Из такой трактовки вытекает, что структура — это категория, характеризующая внутреннюю форму предмета или явления, и как таковая она представляет собой имманентный признак любого целого. Именно поэтому она не может быть тождественной целому. Следовательно, целое может быть как системным, так и несистемным; оно отнюдь не сводится лишь к форме своей организации, а характеризуется прежде всего содержательной субстанцией. Другое дело, что целое может характеризоваться как с содержательной, так и с формальной стороны. Так, например, когда мы говорим, что институт права собственности сложился в правовую целостность под воздействием исторически определенных условий развития экономических отношений, то тем самым характеризуем данную целостность со стороны ее содержания. Утверждение же о том, что этот институт является целостным правовым образованием в силу объединения в нем соответствующих юридически обязательных предписаний, является его характеристикой с формальной стороны.

 

Очевидно, однако, что первая характеристика является главной, основной, существенной, в то время как вторая — второстепенной, незначительной, поверхностной (разумеется, лишь в сравнении с первой). Но какой бы ни была вторая характеристика целого, она, тем не менее, свидетельствует о другом важном аспекте универсальности ее природы: целое может быть образовано путем объединения (необходимого или случайного) его компонентов как по содержательным, так и по формальным критериям. Так, объединение норм права в целостную организацию по признаку предмета правового регулирования является объединением по содержательному критерию, а объединение их по признаку метода правового регулирования — объединением по формальному критерию. Поэтому следует отличать целостное правовое образование, в основу которого положен содержательный критерий, от того целостного правового образования, основой которого является формальный критерий (например, объединение всех предписаний законодательства о труде, в частности, в сборник в соответствии со степенью их юридической силы).

 

В этой связи возникает вопрос: может ли сложиться правовая целостность, которая была бы объективной, закономерной, необходимой и вместе с тем объединяла бы свои компоненты по формальным критериям? Или наоборот: может ли сложиться правовая целостность, которая была бы субъективной, произвольной, случайной и одновременно объединяла бы свои компоненты по содержательным критериям?

 

Для выяснения этого вопроса обратимся к самой правовой действительности. Правовой целостностью является, например, вся совокупность актов, изданных в форме законов. Объективность, закономерность, необходимость этой целостности выражается в том, что все ее компоненты — законы — регулируют основные, главные, наиболее существенные общественные отношения, в стабильности которых особенно заинтересовано государство.

 

Вследствие этих качеств данной целостности она составляет базу, фундамент всей системы действующего законодательства. Тем не менее в основу ее образования положен формальный критерий — факт издания законов соответствующим органом государства. С другой стороны, в правотворческой практике государства, как известно, нередко издаются правовые акты, объединяющие в целое нормы различных отраслей законодательства, которые, однако, регулируют одну и ту же сферу политической, хозяйственной или культурной жизни общества. Здесь мы сталкиваемся с обратной картиной: правовая целостность образована субъективным путем, хотя в ее основе лежит содержательный критерий — характер той сферы общественной жизни, которая подвергнута правовому регулированию.

 

Утвердительное решение первого вопроса выдвигает второй: если правовая целостность создана по формальному критерию, то может ли она иметь как суммативный, так и системный характер?

 

Все правовые нормы, объединенные в целое по содержательному критерию, могут быть как системными (например, институт, отрасль, система права или законодательства), так и суммативными (например, хронологическое собрание той или иной отрасли законодательства), равно как и наоборот: все правовые нормы, объединенные в целое по формальному критерию (например, по методу правового регулирования), могут быть как системными (например, Гражданский кодекс), так и суммативными (например, систематизация гражданско- правовых актов по степени их юридической силы).

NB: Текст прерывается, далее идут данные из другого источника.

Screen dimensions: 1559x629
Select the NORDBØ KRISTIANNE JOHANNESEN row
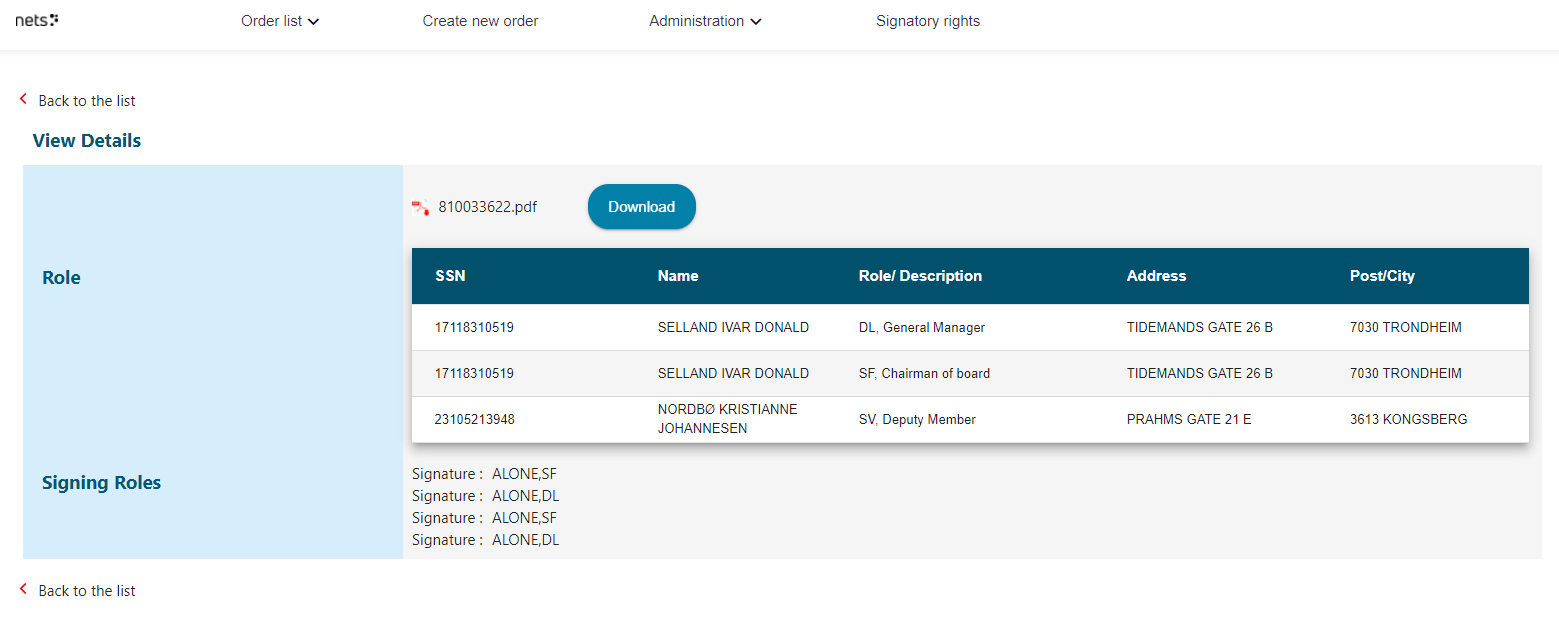[x=727, y=419]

Перечисленные признаки правовой целостности вполне реальны, существенны и специфичны вне зависимости от того, в каком соотношении они находятся между собой.

 

А это означает, что все эти признаки должны войти в определение понятия правовой целостности. Только при этом условии оно вскроет универсальность понятия правовой целостности, тождественность и отличие ее от категорий системы и структуры в праве и законодательстве.

 

Под правовой целостностью следует понимать единство соответствующих ее компонентов (частей), которые определенным образом объединены между собой (по содержательным или формальным критериям) и которые в зависимости от их природы и характера связи между ними (объективной, закономерной или субъективной, произвольной) составляют относительно устойчивую организацию.

 

Правовая целостность тождественна системе и структуре в праве и законодательстве в том отношении, что всякая система и структура есть целое вне зависимости от критерия объединения их частей (содержательного или формального). Но этим, собственно, и ограничивается их тождественность, за которой следуют весьма существенные различия между ними. Если правовая целостность может быть как объективной, закономерной, так и субъективной, произвольной, то система в праве всегда объективна, закономерна. Если, далее, правовая целостность характеризуется объединением своих частей как по содержательно-субстанциональному, так и по формально-организационному признаку, то структура в праве — характеристика лишь организационно-формального признака правовой целостности . Иначе говоря, всякая система и структура в праве есть правовая целостность. При этом, однако, правовая целостность — это как объективное, закономерное, так и субъективное, произвольное; как субстанциональное, содержательное, так и организационное единство своих частей. Система в праве — это лишь объективное, закономерное, как субстанционально-содержательное, так и организационное единство частей целого. Структура в праве и законодательстве — это лишь организационное как объективное, закономерное, так и субъективное, произвольное, единство частей целого.

 

Возникновение любого целого может иметь место лишь в том случае, если реально существуют его части, объединение определенной совокупности которых и создает некую целостную организацию. Нет и не может быть частей, которые не являлись бы частями своего целого, как нет и не может быть целого, если оно не является целым своих частей.

 

Нет, например, целостной системы права того или иного исторического типа без необходимых отраслей права, отрасли права — без институтов права, а института права — без правовых норм. Или нет систематики законодательства без нормативных актов, а нормативных актов — без правовых установлений, правовых новелл, статей нормативного акта, объединяемых по тому или ному признаку, избранному систематизатором. Короче говоря, нет системы права или систематики законодательства без частей, их составляющих.

 

Правовая часть, будучи компонентом правовой целостности, естественно подчиняется общим принципам существования и функционирования этой целостности и поэтому может быть определена в соответствии с ней. А именно она объединяется с другими частями данной целостности (по содержательным или формальным критериям), и в зависимости от их природы и характера связи между ними (объективной, закономерной или субъективной, произвольной) все эти части в своей совокупности образуют относительно устойчивую правовую организацию.

 

Обратимся теперь к взаимодействию целого и части в праве и законодательстве.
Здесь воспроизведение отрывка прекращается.